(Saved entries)

------------------------------

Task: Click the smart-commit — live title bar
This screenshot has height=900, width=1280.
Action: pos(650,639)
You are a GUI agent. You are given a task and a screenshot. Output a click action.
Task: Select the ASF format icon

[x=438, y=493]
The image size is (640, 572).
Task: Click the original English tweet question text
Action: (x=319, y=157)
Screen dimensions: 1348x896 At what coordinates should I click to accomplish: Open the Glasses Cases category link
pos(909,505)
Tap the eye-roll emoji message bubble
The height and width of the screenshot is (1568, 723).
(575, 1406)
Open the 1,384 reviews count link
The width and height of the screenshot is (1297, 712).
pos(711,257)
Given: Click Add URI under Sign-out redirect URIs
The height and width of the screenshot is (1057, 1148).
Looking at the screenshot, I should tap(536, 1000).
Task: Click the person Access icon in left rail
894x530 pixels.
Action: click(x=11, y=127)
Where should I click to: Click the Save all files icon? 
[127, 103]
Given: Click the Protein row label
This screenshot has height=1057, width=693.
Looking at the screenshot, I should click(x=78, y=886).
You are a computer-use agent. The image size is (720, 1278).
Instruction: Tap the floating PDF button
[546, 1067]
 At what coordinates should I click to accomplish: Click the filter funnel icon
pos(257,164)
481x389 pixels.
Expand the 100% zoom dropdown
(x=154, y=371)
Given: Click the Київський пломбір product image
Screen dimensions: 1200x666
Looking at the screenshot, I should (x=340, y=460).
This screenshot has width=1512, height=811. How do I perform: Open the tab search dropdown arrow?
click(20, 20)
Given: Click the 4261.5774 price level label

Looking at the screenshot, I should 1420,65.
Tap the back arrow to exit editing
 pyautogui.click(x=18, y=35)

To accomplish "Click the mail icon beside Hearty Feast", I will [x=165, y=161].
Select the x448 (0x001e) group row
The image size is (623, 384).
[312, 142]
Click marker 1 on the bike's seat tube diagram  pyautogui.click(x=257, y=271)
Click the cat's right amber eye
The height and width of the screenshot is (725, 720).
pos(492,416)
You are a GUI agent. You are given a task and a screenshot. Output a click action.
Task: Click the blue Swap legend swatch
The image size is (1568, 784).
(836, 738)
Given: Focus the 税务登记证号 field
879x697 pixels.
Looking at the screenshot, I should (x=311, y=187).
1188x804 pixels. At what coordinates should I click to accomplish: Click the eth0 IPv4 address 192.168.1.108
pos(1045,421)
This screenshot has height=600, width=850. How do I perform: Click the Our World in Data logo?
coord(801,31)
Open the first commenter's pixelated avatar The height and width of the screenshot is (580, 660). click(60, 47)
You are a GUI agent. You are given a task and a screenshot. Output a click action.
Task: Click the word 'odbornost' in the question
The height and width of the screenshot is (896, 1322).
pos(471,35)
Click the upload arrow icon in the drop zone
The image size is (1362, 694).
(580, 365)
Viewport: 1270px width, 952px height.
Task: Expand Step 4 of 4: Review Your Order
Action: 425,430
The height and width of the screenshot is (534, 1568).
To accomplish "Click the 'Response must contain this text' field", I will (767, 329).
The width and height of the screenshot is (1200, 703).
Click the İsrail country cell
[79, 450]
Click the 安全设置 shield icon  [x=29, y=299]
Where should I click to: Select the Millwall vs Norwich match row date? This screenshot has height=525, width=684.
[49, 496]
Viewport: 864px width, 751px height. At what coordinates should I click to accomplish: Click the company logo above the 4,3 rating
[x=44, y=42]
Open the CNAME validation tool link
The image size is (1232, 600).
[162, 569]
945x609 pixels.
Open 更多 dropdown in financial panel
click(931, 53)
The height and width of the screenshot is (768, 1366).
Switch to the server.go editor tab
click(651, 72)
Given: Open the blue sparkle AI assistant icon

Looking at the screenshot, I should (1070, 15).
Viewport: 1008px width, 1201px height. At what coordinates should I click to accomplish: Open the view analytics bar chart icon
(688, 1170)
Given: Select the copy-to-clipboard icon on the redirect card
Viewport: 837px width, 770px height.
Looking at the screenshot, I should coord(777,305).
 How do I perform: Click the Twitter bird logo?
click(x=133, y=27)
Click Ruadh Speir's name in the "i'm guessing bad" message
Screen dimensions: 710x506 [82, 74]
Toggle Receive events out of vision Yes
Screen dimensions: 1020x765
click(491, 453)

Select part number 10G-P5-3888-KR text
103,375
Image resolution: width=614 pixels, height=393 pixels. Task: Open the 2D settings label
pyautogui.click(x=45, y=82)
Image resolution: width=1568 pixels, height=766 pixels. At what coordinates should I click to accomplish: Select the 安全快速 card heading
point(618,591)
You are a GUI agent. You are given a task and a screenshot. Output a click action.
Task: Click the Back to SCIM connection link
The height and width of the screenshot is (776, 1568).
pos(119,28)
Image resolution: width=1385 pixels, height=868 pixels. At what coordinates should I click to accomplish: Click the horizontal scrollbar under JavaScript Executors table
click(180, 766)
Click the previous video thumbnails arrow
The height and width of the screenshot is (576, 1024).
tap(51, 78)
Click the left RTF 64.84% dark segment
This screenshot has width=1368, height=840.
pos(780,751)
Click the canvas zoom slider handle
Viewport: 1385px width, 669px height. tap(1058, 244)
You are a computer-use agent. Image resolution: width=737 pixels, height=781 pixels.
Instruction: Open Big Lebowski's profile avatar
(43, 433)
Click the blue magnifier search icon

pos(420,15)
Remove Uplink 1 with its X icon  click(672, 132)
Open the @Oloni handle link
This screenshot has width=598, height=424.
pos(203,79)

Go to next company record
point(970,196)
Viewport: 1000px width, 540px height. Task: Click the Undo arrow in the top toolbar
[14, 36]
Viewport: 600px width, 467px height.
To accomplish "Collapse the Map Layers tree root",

------------------------------

## [WORK ITEM]
Type the entries out again so that they match exactly.

## [PROBLEM SOLUTION]
Task: Click the smart-commit — live title bar
This screenshot has height=900, width=1280.
Action: pos(650,639)
You are a GUI agent. You are given a task and a screenshot. Output a click action.
Task: Select the ASF format icon

[x=438, y=493]
The image size is (640, 572).
Task: Click the original English tweet question text
Action: (x=319, y=157)
Screen dimensions: 1348x896 At what coordinates should I click to accomplish: Open the Glasses Cases category link
pos(909,505)
Tap the eye-roll emoji message bubble
The height and width of the screenshot is (1568, 723).
(575, 1406)
Open the 1,384 reviews count link
The width and height of the screenshot is (1297, 712).
pos(711,257)
Given: Click Add URI under Sign-out redirect URIs
The height and width of the screenshot is (1057, 1148).
Looking at the screenshot, I should tap(536, 1000).
Task: Click the person Access icon in left rail
894x530 pixels.
Action: click(x=11, y=127)
Where should I click to: Click the Save all files icon? 
[127, 103]
Given: Click the Protein row label
This screenshot has height=1057, width=693.
Looking at the screenshot, I should click(x=78, y=886).
You are a computer-use agent. The image size is (720, 1278).
Instruction: Tap the floating PDF button
[546, 1067]
 At what coordinates should I click to accomplish: Click the filter funnel icon
pos(257,164)
481x389 pixels.
Expand the 100% zoom dropdown
(x=154, y=371)
Given: Click the Київський пломбір product image
Screen dimensions: 1200x666
Looking at the screenshot, I should (x=340, y=460).
This screenshot has width=1512, height=811. How do I perform: Open the tab search dropdown arrow?
click(20, 20)
Given: Click the 4261.5774 price level label

Looking at the screenshot, I should 1420,65.
Tap the back arrow to exit editing
 pyautogui.click(x=18, y=35)

To accomplish "Click the mail icon beside Hearty Feast", I will [x=165, y=161].
Select the x448 (0x001e) group row
The image size is (623, 384).
[312, 142]
Click marker 1 on the bike's seat tube diagram  pyautogui.click(x=257, y=271)
Click the cat's right amber eye
The height and width of the screenshot is (725, 720).
pos(492,416)
You are a GUI agent. You are given a task and a screenshot. Output a click action.
Task: Click the blue Swap legend swatch
The image size is (1568, 784).
(836, 738)
Given: Focus the 税务登记证号 field
879x697 pixels.
Looking at the screenshot, I should (x=311, y=187).
1188x804 pixels. At what coordinates should I click to accomplish: Click the eth0 IPv4 address 192.168.1.108
pos(1045,421)
This screenshot has height=600, width=850. How do I perform: Click the Our World in Data logo?
coord(801,31)
Open the first commenter's pixelated avatar The height and width of the screenshot is (580, 660). click(60, 47)
You are a GUI agent. You are given a task and a screenshot. Output a click action.
Task: Click the word 'odbornost' in the question
The height and width of the screenshot is (896, 1322).
pos(471,35)
Click the upload arrow icon in the drop zone
The image size is (1362, 694).
(580, 365)
Viewport: 1270px width, 952px height.
Task: Expand Step 4 of 4: Review Your Order
Action: 425,430
The height and width of the screenshot is (534, 1568).
To accomplish "Click the 'Response must contain this text' field", I will (767, 329).
The width and height of the screenshot is (1200, 703).
Click the İsrail country cell
[79, 450]
Click the 安全设置 shield icon  [x=29, y=299]
Where should I click to: Select the Millwall vs Norwich match row date? This screenshot has height=525, width=684.
[49, 496]
Viewport: 864px width, 751px height. At what coordinates should I click to accomplish: Click the company logo above the 4,3 rating
[x=44, y=42]
Open the CNAME validation tool link
The image size is (1232, 600).
[162, 569]
945x609 pixels.
Open 更多 dropdown in financial panel
click(931, 53)
The height and width of the screenshot is (768, 1366).
Switch to the server.go editor tab
click(651, 72)
Given: Open the blue sparkle AI assistant icon

Looking at the screenshot, I should (1070, 15).
Viewport: 1008px width, 1201px height. At what coordinates should I click to accomplish: Open the view analytics bar chart icon
(688, 1170)
Given: Select the copy-to-clipboard icon on the redirect card
Viewport: 837px width, 770px height.
Looking at the screenshot, I should coord(777,305).
 How do I perform: Click the Twitter bird logo?
click(x=133, y=27)
Click Ruadh Speir's name in the "i'm guessing bad" message
Screen dimensions: 710x506 [82, 74]
Toggle Receive events out of vision Yes
Screen dimensions: 1020x765
click(491, 453)

Select part number 10G-P5-3888-KR text
103,375
Image resolution: width=614 pixels, height=393 pixels. Task: Open the 2D settings label
pyautogui.click(x=45, y=82)
Image resolution: width=1568 pixels, height=766 pixels. At what coordinates should I click to accomplish: Select the 安全快速 card heading
point(618,591)
You are a GUI agent. You are given a task and a screenshot. Output a click action.
Task: Click the Back to SCIM connection link
The height and width of the screenshot is (776, 1568).
pos(119,28)
Image resolution: width=1385 pixels, height=868 pixels. At what coordinates should I click to accomplish: Click the horizontal scrollbar under JavaScript Executors table
click(180, 766)
Click the previous video thumbnails arrow
The height and width of the screenshot is (576, 1024).
tap(51, 78)
Click the left RTF 64.84% dark segment
This screenshot has width=1368, height=840.
pos(780,751)
Click the canvas zoom slider handle
Viewport: 1385px width, 669px height. tap(1058, 244)
You are a computer-use agent. Image resolution: width=737 pixels, height=781 pixels.
Instruction: Open Big Lebowski's profile avatar
(43, 433)
Click the blue magnifier search icon

pos(420,15)
Remove Uplink 1 with its X icon  click(672, 132)
Open the @Oloni handle link
This screenshot has width=598, height=424.
pos(203,79)

Go to next company record
point(970,196)
Viewport: 1000px width, 540px height. Task: Click the Undo arrow in the top toolbar
[14, 36]
Viewport: 600px width, 467px height.
To accomplish "Collapse the Map Layers tree root",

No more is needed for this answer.